As the Peterson Institute for International Economics said in a recent paper, Mexican exports are worth 40% of the country’s GDP, and about 80% of those go to the US.
Parts can travel back and forth across the border several times in the course of manufacturing a final product. “The imposition of tariffs at each stage of fabrication would be disastrous,” the PIIE said.
It predicted weaker growth and higher inflation across all three countries as a result of the policy – with the proportional impact far worse for Mexico.
For the moment, UK policymakers are watching anxiously from the sidelines, as are their counterparts in the EU. But that may not last for long.
In Davos last month, where there was a dizzy vibe of optimism about Trump 2.0, the trade secretary, Jonathan Reynolds, repeatedly stressed that he did not see the UK as first in the new president’s line of fire.
“The intellectual basis for the kind of advocacy of tariffs comes from arguments on the US side about large US deficits in manufactured goods, which obviously the US has with China and with the EU. We don’t have that between the US and the UK,” he told reporters.
He is right that, so far at least, the UK does not appear to be directly in Trump’s sights: the president has not expressed the same sense of grievance against the UK as he has against the EU, for example, which has “treated us so terribly”.

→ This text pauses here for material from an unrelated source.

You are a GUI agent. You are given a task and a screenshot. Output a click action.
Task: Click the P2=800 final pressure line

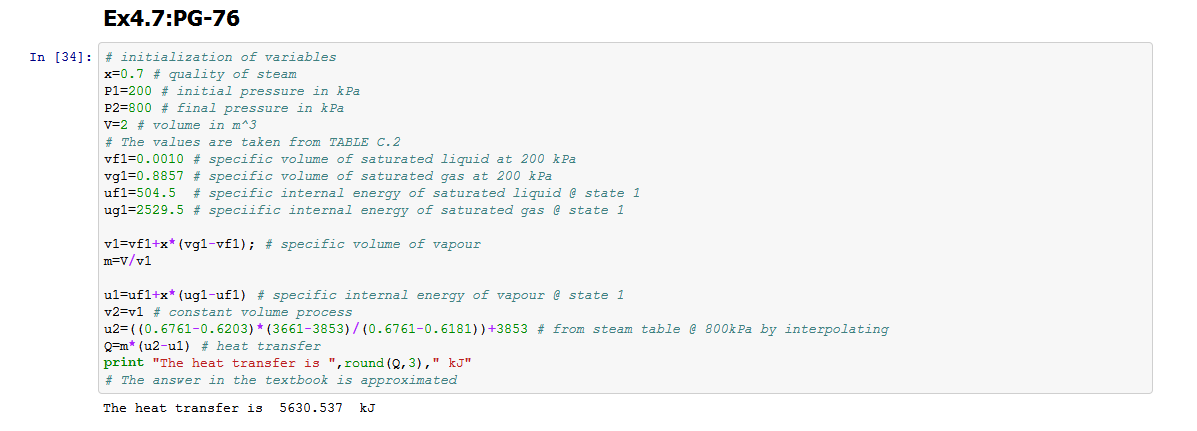(224, 108)
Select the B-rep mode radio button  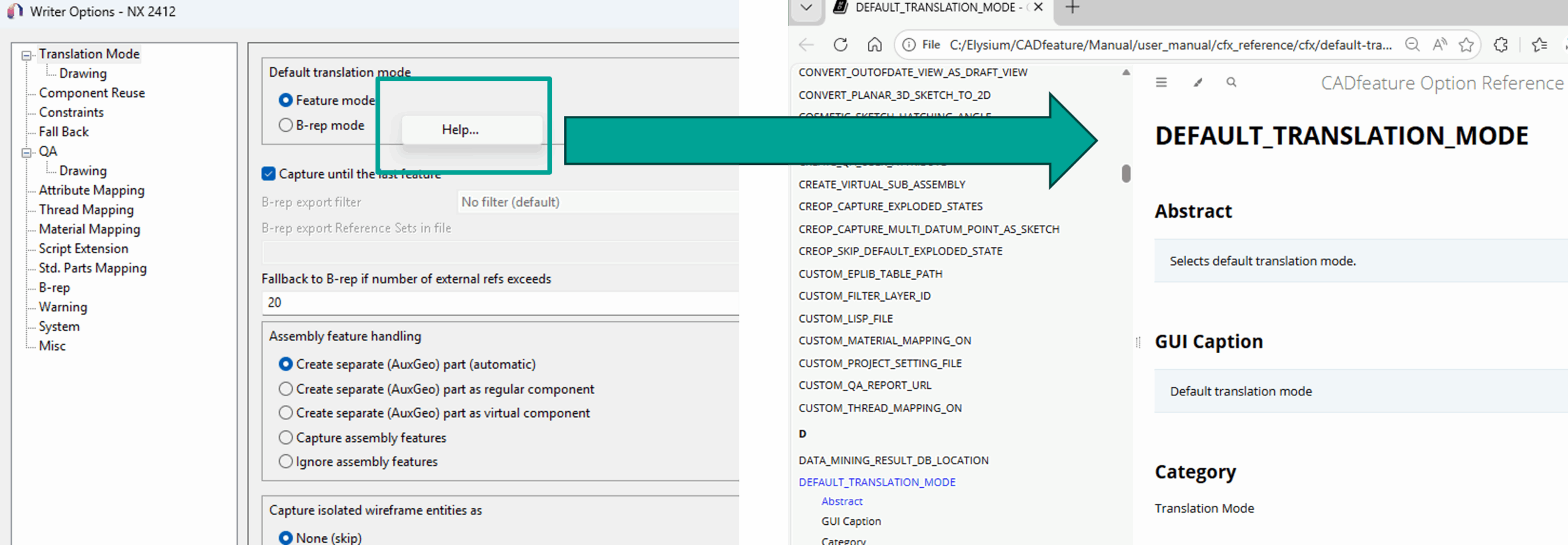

But even if the UK can avoid being slapped with tariffs directly, the fact that we are a very open economy makes us vulnerable to a significant slowdown in international trade flows – a point Reynolds also made.
The independent Office for Budget Responsibility (OBR) assessed the risks to the UK of rising global geopolitical tensions in its fiscal risks report in 2022.
It suggested an all-out global trade war would depress UK GDP by 5%, though the damage would build up gradually, over more than a decade.
And Trump may yet levy tariffs across the board. He suggested repeatedly throughout his campaign – and again in the speech that was beamed into Davos – that he planned to tax all imports to the US.
“If you don’t make your product in America, which is your prerogative, then very simply, you will have to pay a tariff – differing amounts, but a tariff,” he said.
When the National Institute of Economic and Social Research (Niesr) modelled the impact of a 10% tariff on all US imports recently – with retaliation from trading partners – the outcome for the UK was unsettling.
Niesr suggested sterling could lose 10-15% of its value against the dollar, which is widely expected to strengthen in the event of a trade war. A weaker pound would then feed into higher import prices, and a resurgence of inflation.
While the effects of shifts in global trade patterns can play out over months and even years, as firms and consumers readjust to a new reality, the sharper and more immediate impact for the UK is likely to be felt in government borrowing costs.
There must be a high risk that after the weekend’s drama, with Canada and Mexico hitting back hard against Trump’s tariffs, the markets once again reassess the prospects for US inflation.
If that is their verdict, US bond yields would rise – and as the lurching bond selloff in the early days of 2025 showed, where US Treasuries go, gilts (UK government bonds) tend to follow.
That would push up the cost of borrowing for Rachel Reeves, once again jeopardising the slim margin of error she left herself in the budget, to meet her self-imposed fiscal rules.
If there is indeed a rewed gilts selloff as a result of Trump’s shenanigans, it would be much harder for rightwing commentators to portray it as a devastating personal verdict on the chancellor (though they will certainly try).
But the impact on the OBR’s spreadsheets would be just the same, with a jump in yields potentially putting Reeves on course to bust her fiscal rules.
If she responds with spending cuts, as the Treasury has hinted heavily, Labour’s governing project of fixing public services and delivering the “change” voters demanded, would look even more fragile than it does already.
With Trump already considering his next targets for tariffs, a nerve-shredding few weeks lie ahead on both sides of the Atlantic.